REQUIRED WORK: Convert the lines of the material, from the line containing "Show the KOP ladder diagram view" up to and including the last line, into a JSON list of strings with one string per line and no entries for blank lines.

Dataset items

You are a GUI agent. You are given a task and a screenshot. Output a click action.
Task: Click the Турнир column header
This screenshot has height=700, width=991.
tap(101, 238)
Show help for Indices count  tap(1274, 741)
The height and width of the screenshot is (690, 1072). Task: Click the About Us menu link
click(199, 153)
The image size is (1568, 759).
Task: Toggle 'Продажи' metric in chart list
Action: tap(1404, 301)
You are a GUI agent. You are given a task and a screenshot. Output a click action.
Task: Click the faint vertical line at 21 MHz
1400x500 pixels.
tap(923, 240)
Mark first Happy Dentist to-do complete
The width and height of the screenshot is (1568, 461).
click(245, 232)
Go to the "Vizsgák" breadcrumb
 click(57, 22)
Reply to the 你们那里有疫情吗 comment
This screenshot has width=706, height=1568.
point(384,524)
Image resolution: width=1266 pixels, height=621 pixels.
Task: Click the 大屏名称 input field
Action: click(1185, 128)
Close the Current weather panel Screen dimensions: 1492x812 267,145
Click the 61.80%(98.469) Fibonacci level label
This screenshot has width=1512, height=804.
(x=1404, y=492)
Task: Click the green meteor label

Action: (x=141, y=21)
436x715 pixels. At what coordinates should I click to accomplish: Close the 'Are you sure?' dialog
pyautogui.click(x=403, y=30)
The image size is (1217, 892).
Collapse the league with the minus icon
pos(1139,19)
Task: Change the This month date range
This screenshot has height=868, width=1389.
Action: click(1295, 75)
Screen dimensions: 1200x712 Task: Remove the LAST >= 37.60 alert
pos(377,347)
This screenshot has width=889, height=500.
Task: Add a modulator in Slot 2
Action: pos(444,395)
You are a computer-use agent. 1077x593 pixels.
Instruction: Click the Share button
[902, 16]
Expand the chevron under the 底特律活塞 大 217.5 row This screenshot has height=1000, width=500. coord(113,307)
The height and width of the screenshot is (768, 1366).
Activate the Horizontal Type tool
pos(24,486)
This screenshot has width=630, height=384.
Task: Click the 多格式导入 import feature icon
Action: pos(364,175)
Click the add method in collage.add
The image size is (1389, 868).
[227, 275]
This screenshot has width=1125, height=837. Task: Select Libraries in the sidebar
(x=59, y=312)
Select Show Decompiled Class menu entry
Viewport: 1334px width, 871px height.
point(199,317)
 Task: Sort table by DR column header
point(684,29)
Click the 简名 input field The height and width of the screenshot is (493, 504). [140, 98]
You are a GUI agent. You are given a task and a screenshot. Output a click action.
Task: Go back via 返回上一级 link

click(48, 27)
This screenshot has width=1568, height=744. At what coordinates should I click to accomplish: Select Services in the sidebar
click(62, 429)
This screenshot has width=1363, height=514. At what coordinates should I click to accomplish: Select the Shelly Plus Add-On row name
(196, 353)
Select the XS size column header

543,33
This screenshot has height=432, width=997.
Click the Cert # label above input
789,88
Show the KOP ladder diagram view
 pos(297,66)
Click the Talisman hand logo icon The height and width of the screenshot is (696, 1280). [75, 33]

ANSWER TO THE TASK:
[
  "Show the KOP ladder diagram view",
  " pos(297,66)",
  "Click the Talisman hand logo icon The height and width of the screenshot is (696, 1280). [75, 33]"
]